We Brits tend to be eye-rollingly priggish about perceived Americanisms. The hilarious part is that many were in common use in Britain at one time and we stopped using them and America didn’t. So when we tut at these new-fangled American words for stuff we’re being even more idiotic than everyone else is thinking.
One thing that does annoy me, though, and I’m really not sure why, is when British authors use common American English words that we just don’t use much here. “Trash” and “garbage” are (for some reason) common examples. Are they doing this to make the writing more comfortable for American readers? If so, that’s really patronising. Is it something their editors tell them to do?
I think it’s the fact that it’s just so pointless that annoys me. As though Americans are incapable of translating the one true English into their filthy hybrid ;)
@Sea Monster:
It’s definitely older than that. I spent the majority of the 70s being pissed off and explaining my condition to everyone within range. Perhaps it was a regional thing.
@Claire:
My accent is an unholy mixture of North Yorkshire, Geordie and Teesside. I have a seriously difficult time being understood in America and especially – for some reason – in Canada. People just stare at me as if their brains can’t process the sounds my mouth is making as even words, let alone English ones. I’m always tempted to talk like Dick Van Dyke because we all know that’s how Americans think we talk and maybe they’ll finally understand me.

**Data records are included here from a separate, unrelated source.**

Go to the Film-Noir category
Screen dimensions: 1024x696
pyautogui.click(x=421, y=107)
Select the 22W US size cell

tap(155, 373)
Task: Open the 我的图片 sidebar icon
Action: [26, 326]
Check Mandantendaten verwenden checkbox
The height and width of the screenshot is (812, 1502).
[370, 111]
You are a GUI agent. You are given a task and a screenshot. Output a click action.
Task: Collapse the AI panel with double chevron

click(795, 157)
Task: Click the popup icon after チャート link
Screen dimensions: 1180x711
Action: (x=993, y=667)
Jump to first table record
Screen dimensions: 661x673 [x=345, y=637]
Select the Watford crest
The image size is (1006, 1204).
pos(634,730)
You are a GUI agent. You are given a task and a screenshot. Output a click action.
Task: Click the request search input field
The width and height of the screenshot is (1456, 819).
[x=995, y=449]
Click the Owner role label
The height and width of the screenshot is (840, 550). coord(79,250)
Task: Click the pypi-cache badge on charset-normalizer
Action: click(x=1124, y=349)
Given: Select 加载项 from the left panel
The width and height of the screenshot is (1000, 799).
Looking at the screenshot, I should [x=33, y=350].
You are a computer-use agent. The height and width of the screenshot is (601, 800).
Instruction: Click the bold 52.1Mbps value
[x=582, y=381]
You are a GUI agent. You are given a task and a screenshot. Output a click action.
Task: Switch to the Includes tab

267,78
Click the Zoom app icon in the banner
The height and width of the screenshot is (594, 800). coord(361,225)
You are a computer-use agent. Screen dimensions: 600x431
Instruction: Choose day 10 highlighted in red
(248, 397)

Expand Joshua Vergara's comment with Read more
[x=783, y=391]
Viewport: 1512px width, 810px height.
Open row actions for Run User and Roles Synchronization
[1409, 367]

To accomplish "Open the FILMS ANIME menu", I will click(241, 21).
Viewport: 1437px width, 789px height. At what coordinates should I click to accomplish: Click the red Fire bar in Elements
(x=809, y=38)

Oh, and yeah, “puppet”? WTF?
“Poppet” is not an endearing term, though. I think it comes from the obvious reference to a child’s doll and is – needless to say – almost exclusively used to refer to women or to men with whom the speaker has a familiar, infantile sort of relationship. A parent might call their male child “poppet”, for example, but otherwise, it is a condescending term of supposed endearment for women. Thankfully, it’s no longer very common. At least, I haven’t heard it used since my grandmother died.
She didn’t call me “poppet” though. She called *my brother* “poppet”. Now you see where all this rage comes from.